Other studies have shown that prenatal nicotine exposure can stimulate lung branching through α7 nicotinic receptors in murine lung explants, possibly contributing to dysanaptic lung growth (Wongtrakool et al., 2007). Supporting this finding was an additional study that demonstrated that offspring of mice exposed to prenatal nicotine had decreased forced expiratory flows and decreased airway diameters (Wongtrakool et al., 2012). Exposure to prenatal combustible tobacco cigarette smoke also has been shown to promote Th2 polarization in mice (Singh et al., 2011).
One study examined the effects of whole-body exposure of pregnant mice and their offspring to nicotine-containing e-cigarette aerosols from late prenatal to early postnatal life, approximating the duration of cortical brain development in the mouse. They reported alterations in risk-taking behaviors in adult mice previously exposed to nicotine-containing e-cigarettes during fetal and early life compared with mice exposed to e-cigarettes without nicotine (Smith et al., 2015). In another study, neonatal mice exposed to nicotine-containing e-cigarettes were found to have impaired alveolar growth and decreased lung cell proliferation compared with controls (McGrath-Morrow et al., 2015).
Taken together, although several animal studies have demonstrated an adverse effect of in utero nicotine on lung development and postnatal lung function and behavior, no dose–response studies were performed. In addition, studies of the effects of nicotine on fetal and early prenatal development in animal models have used nicotine pumps, systemic
nicotine injections, and whole-body e-cigarette exposures, which may not replicate the human exposure. In addition, it is unknown whether the particle size of emissions or flavoring contained in some e-cigarette emissions can adversely affect fetal development. Further studies are needed before recommendations can be made regarding the risks of e-cigarette use during pregnancy to fetal development and if e-cigarette use as a substitute for combustible tobacco cigarette smoking is a safer alternative compared with NRT.

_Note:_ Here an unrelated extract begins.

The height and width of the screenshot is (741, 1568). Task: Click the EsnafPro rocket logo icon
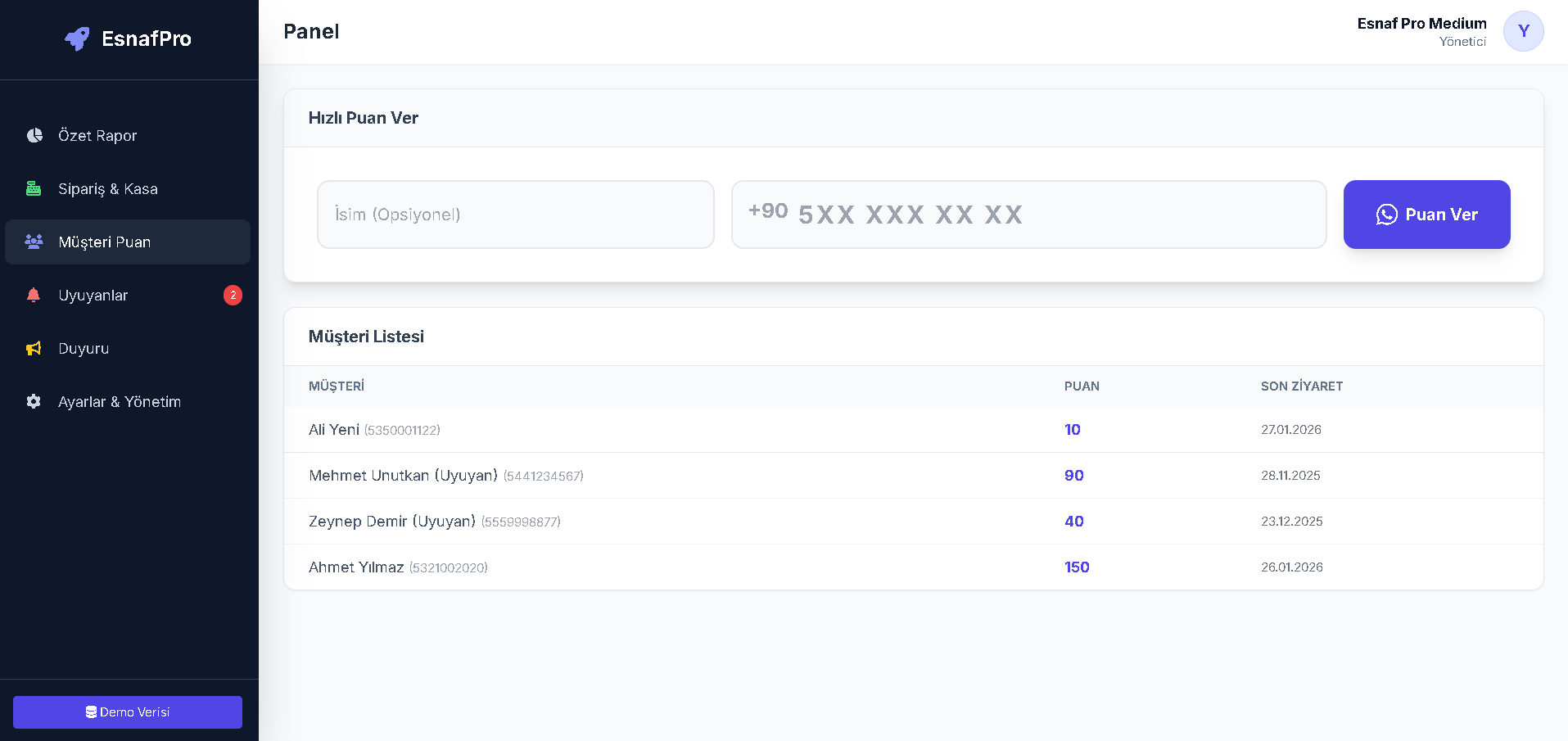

Given the lack of direct empirical evidence of e-cigarettes’ effects on the mother or fetus, from either human or animal studies, little can be said regarding an integrated evaluation. Although the extensive research on tobacco and limited evidence on nicotine in isolation gives some focus to the questions regarding the potential effects of e-cigarettes, the need for direct evaluation is clear.
Conclusion 13-1. There is no available evidence whether or not e-cigarettes affect pregnancy outcomes.
Conclusion 13-2. There is insufficient evidence whether or not maternal e-cigarette use affects fetal development.